▶ [Task objective] Which lines run from the one containing "You are a GUI" to the end of the entries below? Retype exactly those, both ends included.

━━━ Source records

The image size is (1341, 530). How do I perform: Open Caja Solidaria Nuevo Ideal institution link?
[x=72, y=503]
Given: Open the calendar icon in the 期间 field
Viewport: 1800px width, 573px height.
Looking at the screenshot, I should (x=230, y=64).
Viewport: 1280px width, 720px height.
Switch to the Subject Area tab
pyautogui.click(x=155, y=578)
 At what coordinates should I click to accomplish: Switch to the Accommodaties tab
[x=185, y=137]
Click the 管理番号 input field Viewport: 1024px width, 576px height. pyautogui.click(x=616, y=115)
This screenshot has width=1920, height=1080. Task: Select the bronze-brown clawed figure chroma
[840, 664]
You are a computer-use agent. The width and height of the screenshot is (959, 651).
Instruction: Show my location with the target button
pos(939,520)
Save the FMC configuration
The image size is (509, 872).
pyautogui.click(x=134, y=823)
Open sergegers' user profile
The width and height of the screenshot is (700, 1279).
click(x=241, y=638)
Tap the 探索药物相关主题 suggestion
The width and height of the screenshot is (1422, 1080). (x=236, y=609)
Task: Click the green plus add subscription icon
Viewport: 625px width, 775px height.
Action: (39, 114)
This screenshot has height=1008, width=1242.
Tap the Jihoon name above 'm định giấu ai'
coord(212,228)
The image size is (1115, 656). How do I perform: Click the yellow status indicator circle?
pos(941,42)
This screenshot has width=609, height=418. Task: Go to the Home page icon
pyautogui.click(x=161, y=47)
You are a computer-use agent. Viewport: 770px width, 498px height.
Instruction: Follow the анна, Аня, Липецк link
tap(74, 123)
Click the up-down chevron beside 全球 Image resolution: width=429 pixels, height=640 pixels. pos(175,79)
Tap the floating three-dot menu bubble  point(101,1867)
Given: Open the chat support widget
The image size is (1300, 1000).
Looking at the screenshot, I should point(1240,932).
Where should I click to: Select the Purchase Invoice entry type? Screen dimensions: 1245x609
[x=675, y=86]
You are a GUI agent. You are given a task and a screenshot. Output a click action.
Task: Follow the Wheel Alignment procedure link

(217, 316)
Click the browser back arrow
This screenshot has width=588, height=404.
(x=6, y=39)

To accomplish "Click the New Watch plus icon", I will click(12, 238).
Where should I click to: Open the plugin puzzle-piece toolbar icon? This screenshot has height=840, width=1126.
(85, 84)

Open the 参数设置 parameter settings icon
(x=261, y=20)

━━━━━━

▶ [Answer section]
You are a GUI agent. You are given a task and a screenshot. Output a click action.
Task: Follow the Wheel Alignment procedure link

(217, 316)
Click the browser back arrow
This screenshot has width=588, height=404.
(x=6, y=39)

To accomplish "Click the New Watch plus icon", I will click(12, 238).
Where should I click to: Open the plugin puzzle-piece toolbar icon? This screenshot has height=840, width=1126.
(85, 84)

Open the 参数设置 parameter settings icon
(x=261, y=20)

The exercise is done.